- [WHAT THIS TASK INVOLVES]:
Could you write out the records exactly as they are given?
======== WORKING DATA
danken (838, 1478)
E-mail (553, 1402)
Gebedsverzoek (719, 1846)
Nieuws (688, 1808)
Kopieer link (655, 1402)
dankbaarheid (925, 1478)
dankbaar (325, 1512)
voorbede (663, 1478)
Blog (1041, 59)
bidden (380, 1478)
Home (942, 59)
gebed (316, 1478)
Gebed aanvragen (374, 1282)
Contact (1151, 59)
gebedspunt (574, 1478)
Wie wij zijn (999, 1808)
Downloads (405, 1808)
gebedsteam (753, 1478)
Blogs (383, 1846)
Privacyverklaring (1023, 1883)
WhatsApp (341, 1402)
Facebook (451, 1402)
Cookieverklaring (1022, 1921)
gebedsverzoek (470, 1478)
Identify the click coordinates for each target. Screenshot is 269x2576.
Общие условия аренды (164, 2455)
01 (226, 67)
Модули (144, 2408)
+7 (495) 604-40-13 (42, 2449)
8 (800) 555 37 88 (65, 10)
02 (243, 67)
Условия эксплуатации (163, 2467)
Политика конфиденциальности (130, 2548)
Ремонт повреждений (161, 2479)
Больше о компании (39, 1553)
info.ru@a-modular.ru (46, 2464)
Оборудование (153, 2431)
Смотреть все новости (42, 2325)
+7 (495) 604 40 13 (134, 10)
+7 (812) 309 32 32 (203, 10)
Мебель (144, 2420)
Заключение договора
================
- [ANSWER AREA]:
danken (838, 1478)
E-mail (553, 1402)
Gebedsverzoek (719, 1846)
Nieuws (688, 1808)
Kopieer link (655, 1402)
dankbaarheid (925, 1478)
dankbaar (325, 1512)
voorbede (663, 1478)
Blog (1041, 59)
bidden (380, 1478)
Home (942, 59)
gebed (316, 1478)
Gebed aanvragen (374, 1282)
Contact (1151, 59)
gebedspunt (574, 1478)
Wie wij zijn (999, 1808)
Downloads (405, 1808)
gebedsteam (753, 1478)
Blogs (383, 1846)
Privacyverklaring (1023, 1883)
WhatsApp (341, 1402)
Facebook (451, 1402)
Cookieverklaring (1022, 1921)
gebedsverzoek (470, 1478)
Identify the click coordinates for each target. Screenshot is 269x2576.
Общие условия аренды (164, 2455)
01 (226, 67)
Модули (144, 2408)
+7 (495) 604-40-13 (42, 2449)
8 (800) 555 37 88 (65, 10)
02 (243, 67)
Условия эксплуатации (163, 2467)
Политика конфиденциальности (130, 2548)
Ремонт повреждений (161, 2479)
Больше о компании (39, 1553)
info.ru@a-modular.ru (46, 2464)
Оборудование (153, 2431)
Смотреть все новости (42, 2325)
+7 (495) 604 40 13 (134, 10)
+7 (812) 309 32 32 (203, 10)
Мебель (144, 2420)
Заключение договора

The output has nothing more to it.